Sabina se refería así a la confesión reciente de la cantante sobre el miedo escénico que la asalta cada vez que tiene que enfrentarse al público y que le ha obligado a retirarse, al menos temporalmente. El cantante ha sufrido esta misma experiencia esta noche y ha tenido que marcharse ante la conmoción de sus fans. “Hoy, por exceso de ganas de estar bien delante de mi gente de Madrid, me acaba de pasar llegando a cosas feas un Pastora Soler“.

Y entonces el concierto cambió. Desde ese momento Sabina continuó la actuación sentado en un taburete, cantando y contando, como sólo él sabe hacer, pero la energía era distinta. También su gesto había variado, mucho más serio que al principio y con un rostro más pálido.

Hizo esfuerzos por continuar y logró alargar la cosa y mantener a un público entregado durante algo más de hora y media. Hubo tiempo para aplaudir el esperado ‘19 días y 500 noches‘, para arrancarse por Chavela Vargas, para rendir un sentido homenaje a la ciudad con ‘Yo me bajo en Atocha’ y para presentar con toda la poesía y los honores a su banda.

La última canción que ha tocado ha sido ‘Y nos dieron las 10’. Antes de entonarla ha advertido que ésa iba a ser la última. “No va a haber más. No me encuentro nada bien. Lo siento”. Al acabar se ha levantado y ha bajado llorando del escenario. Sus músicos han ido rápido tras él. Uno de ellos, con falda escocesa, ha abandonado con un gesto de perdón hacia el público, que se ha mostrado dividido con el abrupto final. Algunos gritaban “tongo, tongo”, mientras que otros les mandaban callar y pedían comprensión.

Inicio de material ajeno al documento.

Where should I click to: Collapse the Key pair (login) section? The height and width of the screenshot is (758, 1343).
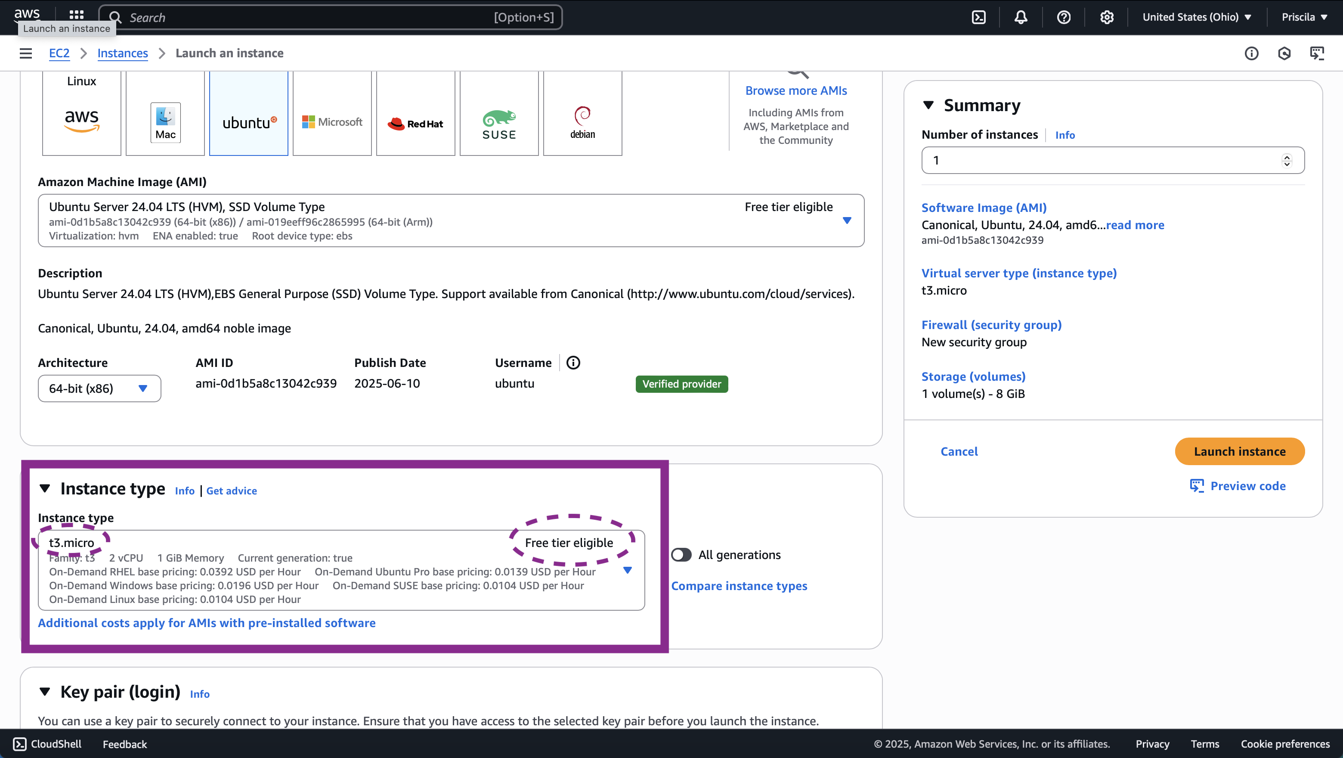(x=45, y=692)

Pero todos se preguntaban qué pasará el próximo martes 16, día en el que el cantante tiene su segunda cita en el Palacio de los Deportes. Según ha explicado su representante José Navarro Berry, Joaquín Sabina se encuentra “muy bien” después de haber dormido toda la noche, quien además ha recalcado que se mantiene el concierto.

Por último, el representante de Sabina ha expresado su preocupación al admitir que se trata de algo “mental”, por lo que no se puede predecir su reacción. Pero mantiene tanto el concierto del martes en Madrid como los de los días 22 y 23 de diciembre en el Palau Sant Jordi de Barcelona.

Desde Viva La Música queremos lanzar nuestro apoyo a este pedazo artista y esperamos que tenga una pronta recuperación para seguir disfrutando de él sobre los escenarios españoles.